Trauma and fixed hazard
Younis Shamat, native council head in al-Hamziyah, thinks it’s most likely regular that folks favor to maneuver between their properties and tents after what occurred.
Of the five hundred households residing within the village, 62 misplaced their properties utterly, whereas 70 p.c of the remaining properties turned uninhabitable as a result of damages.
“Ninety p.c of the homes have cracked and aftershocks have an effect on them, so individuals now not really feel secure to stay in them,” Shamat advised Al Jazeera.
Within the northwest, 148 cities and cities have been broken by the earthquake, in line with the UN, with most of them in Afrin within the northern Aleppo countryside and Harem within the Idlib countryside, the place al-Hamziyah is positioned.
Shamat believes that villages didn’t obtain the eye that the main city centres did.
Twenty p.c of the village’s inhabitants obtained monetary help to renovate their properties, and 40 households got tents by humanitarian organisations, whereas help for the remainder of the inhabitants was restricted to meals baskets.
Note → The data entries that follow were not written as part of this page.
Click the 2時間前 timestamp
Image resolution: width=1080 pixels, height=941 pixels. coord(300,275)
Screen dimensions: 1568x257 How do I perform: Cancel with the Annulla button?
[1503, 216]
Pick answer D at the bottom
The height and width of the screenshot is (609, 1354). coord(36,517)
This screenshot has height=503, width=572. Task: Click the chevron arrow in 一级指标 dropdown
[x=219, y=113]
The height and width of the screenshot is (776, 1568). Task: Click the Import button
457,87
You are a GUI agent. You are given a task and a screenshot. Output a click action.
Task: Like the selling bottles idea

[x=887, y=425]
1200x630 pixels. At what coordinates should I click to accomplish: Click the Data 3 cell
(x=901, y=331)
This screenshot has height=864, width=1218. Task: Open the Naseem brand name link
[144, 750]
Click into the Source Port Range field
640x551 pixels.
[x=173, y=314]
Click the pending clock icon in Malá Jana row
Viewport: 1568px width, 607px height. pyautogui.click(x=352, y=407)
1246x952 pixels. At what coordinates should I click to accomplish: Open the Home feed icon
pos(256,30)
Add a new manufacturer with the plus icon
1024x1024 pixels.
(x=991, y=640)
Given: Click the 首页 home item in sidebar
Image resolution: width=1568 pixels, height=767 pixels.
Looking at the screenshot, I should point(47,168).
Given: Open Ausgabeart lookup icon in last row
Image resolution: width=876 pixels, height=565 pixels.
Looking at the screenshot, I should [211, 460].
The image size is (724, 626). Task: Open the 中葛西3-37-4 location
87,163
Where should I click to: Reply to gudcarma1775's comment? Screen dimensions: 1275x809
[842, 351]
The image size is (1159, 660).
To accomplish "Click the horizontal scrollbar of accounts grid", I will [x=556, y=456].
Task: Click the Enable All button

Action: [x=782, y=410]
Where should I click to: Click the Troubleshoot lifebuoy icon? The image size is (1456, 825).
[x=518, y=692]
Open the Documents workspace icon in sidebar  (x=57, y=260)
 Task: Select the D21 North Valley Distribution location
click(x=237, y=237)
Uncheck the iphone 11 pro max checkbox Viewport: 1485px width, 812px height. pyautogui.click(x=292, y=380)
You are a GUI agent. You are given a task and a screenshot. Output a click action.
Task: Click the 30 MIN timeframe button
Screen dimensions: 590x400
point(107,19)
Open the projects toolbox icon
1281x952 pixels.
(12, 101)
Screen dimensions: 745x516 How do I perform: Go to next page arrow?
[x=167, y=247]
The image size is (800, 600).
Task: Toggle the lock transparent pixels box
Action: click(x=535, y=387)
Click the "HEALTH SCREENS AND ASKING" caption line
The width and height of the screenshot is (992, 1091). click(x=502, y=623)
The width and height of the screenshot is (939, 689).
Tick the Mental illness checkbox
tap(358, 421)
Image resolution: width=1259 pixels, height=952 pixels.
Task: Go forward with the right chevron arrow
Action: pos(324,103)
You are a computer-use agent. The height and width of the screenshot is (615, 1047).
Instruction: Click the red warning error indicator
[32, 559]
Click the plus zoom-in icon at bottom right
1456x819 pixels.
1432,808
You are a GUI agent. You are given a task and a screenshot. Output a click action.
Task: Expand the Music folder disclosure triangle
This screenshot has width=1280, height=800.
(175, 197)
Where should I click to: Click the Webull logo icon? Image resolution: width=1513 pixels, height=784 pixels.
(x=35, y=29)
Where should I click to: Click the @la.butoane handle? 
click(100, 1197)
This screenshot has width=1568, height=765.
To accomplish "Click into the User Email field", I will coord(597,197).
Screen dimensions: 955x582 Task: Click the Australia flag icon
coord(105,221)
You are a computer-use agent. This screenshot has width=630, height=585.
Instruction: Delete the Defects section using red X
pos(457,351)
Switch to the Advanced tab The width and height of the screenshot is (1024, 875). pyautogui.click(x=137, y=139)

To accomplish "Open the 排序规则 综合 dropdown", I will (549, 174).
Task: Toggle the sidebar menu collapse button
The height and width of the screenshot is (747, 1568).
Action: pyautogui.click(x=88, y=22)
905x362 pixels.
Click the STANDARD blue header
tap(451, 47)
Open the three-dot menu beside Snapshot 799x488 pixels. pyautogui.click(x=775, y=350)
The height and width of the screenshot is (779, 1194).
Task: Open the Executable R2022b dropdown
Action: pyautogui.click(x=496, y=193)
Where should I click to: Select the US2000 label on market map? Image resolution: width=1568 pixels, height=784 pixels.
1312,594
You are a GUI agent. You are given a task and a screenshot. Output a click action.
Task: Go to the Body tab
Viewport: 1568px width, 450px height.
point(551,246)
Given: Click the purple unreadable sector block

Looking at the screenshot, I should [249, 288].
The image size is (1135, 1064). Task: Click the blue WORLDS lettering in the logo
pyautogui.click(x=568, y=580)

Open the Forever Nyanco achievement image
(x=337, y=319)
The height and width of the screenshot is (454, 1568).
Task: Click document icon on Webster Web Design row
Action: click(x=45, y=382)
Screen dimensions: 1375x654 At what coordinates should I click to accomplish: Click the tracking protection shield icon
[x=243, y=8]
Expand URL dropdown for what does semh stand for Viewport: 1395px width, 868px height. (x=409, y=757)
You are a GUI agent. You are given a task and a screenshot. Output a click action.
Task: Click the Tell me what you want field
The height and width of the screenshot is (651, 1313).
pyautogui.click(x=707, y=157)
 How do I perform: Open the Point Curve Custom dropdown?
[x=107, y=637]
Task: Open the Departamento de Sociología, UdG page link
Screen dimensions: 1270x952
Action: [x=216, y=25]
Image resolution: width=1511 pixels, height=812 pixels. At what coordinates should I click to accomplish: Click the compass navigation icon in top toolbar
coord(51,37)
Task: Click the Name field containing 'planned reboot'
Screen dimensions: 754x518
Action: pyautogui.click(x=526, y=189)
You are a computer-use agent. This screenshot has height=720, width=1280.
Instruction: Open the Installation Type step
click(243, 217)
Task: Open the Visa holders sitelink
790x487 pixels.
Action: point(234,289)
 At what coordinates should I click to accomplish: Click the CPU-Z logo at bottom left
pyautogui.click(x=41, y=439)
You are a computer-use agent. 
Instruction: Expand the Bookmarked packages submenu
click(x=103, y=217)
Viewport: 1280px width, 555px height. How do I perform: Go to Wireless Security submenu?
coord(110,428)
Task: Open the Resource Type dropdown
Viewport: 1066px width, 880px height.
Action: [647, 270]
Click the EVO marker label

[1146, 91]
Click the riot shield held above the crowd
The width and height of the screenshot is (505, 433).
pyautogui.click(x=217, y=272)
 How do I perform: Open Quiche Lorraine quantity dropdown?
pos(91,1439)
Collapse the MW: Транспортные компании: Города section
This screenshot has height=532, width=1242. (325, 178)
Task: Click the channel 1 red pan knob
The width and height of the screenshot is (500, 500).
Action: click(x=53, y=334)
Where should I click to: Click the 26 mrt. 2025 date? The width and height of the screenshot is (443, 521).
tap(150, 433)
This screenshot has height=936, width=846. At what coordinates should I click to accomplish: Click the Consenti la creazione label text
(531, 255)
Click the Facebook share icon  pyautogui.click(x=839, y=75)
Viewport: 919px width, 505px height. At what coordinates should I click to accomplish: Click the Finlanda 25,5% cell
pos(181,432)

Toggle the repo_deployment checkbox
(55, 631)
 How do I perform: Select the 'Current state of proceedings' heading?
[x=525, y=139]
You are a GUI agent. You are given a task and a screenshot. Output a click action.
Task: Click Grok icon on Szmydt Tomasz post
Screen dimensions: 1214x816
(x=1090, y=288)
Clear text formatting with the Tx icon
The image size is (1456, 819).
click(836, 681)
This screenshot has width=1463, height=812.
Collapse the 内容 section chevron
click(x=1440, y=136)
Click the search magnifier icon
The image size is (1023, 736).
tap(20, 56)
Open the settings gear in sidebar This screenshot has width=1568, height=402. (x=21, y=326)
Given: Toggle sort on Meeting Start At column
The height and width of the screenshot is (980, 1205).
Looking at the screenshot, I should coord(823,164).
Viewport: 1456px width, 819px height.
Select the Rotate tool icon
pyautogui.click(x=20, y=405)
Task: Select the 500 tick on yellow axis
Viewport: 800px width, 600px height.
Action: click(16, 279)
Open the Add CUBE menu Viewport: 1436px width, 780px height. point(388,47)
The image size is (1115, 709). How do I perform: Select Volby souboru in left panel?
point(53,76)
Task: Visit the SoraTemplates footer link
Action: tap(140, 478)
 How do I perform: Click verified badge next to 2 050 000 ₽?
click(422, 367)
Individuals who didn’t get monetary help to repair their properties haven’t been in a position to take action, Shamat stated, including that many of the help was for properties with minor injury.
Earlier than the earthquake, the residents of the village relied on their fields and what they have been in a position to develop for meals, however the injury to the fields means that’s now not an possibility.
On high of all that, the persevering with aftershocks imply that stability and safety are a far-away dream for Yasmine, Abdul Karim, and the remainder of the households within the village, whose solely plan to cope with the earthquake’s aftermath is to maintain staying of their tents so long as they’ll.